- **The task**
Your reply should hold only the lines from the one containing "Task: Click the 5 Persons legend swatch" to the final line of the listing below, restated word for word.

====== Data shown

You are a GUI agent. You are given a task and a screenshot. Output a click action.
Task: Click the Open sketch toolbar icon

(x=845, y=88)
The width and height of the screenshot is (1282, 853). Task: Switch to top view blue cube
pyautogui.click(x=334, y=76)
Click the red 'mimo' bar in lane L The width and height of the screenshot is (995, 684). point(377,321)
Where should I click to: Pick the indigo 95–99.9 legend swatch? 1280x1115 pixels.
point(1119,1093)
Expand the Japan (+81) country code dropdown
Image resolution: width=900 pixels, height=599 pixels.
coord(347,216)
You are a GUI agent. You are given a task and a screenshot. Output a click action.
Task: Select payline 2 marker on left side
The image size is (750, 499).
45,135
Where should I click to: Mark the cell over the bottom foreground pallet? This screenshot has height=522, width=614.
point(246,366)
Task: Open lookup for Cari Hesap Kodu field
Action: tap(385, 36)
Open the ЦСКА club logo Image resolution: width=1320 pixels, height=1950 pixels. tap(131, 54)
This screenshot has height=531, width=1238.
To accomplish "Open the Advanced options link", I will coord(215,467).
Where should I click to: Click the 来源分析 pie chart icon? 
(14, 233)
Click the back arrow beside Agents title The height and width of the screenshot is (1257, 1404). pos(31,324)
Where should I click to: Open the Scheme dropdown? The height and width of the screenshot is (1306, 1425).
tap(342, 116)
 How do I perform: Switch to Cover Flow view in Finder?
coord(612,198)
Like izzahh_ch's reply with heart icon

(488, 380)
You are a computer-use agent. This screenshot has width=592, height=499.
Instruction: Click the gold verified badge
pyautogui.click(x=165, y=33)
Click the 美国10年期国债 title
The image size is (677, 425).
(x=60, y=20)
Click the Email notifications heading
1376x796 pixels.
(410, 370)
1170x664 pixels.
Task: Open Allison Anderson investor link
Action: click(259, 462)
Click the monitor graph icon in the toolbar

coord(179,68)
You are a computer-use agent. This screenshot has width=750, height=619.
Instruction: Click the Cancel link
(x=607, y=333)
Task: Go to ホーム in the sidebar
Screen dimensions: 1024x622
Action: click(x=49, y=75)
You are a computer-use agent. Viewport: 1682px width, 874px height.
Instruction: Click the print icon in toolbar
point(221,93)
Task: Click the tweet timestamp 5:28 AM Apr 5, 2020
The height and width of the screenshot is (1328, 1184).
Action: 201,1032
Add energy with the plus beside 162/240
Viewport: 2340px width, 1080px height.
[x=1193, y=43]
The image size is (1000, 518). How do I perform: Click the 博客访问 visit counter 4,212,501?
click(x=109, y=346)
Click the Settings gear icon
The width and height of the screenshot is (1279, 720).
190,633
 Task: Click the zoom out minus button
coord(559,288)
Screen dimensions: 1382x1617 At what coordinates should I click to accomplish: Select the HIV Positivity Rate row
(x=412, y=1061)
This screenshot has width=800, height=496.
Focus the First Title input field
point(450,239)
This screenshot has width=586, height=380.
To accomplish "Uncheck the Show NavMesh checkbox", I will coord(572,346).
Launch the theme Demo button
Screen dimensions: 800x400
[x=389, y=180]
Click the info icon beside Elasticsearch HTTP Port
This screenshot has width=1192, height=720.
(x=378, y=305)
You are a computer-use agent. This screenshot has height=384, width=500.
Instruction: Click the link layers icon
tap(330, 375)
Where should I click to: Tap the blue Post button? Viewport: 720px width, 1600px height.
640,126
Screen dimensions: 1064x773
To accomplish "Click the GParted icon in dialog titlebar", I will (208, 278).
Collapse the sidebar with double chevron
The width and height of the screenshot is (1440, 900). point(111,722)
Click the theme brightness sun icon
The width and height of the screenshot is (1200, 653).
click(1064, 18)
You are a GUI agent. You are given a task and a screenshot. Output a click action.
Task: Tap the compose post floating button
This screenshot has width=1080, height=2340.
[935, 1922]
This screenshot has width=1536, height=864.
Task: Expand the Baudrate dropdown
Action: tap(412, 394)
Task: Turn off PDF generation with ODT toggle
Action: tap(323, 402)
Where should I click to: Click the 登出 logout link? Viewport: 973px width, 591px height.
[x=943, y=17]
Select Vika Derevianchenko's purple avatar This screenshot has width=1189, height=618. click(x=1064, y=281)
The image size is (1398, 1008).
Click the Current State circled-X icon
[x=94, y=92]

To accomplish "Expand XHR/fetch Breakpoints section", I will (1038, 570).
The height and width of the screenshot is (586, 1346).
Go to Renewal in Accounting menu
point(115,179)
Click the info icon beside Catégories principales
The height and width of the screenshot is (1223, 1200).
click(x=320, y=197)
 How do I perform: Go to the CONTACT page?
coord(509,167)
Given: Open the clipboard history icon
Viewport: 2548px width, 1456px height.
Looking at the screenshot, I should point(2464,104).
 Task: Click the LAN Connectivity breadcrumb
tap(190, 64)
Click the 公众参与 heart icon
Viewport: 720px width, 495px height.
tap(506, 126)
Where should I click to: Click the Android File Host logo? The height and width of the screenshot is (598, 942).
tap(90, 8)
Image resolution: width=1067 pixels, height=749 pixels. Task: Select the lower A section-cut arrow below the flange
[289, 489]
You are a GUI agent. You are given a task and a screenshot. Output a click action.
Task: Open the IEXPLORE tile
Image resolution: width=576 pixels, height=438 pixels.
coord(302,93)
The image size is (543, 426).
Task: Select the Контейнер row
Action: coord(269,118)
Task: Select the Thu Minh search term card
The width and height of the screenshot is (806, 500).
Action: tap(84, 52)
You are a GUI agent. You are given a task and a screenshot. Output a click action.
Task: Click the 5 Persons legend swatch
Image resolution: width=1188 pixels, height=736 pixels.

============

- **Written solution**
Task: Click the 5 Persons legend swatch
Image resolution: width=1188 pixels, height=736 pixels.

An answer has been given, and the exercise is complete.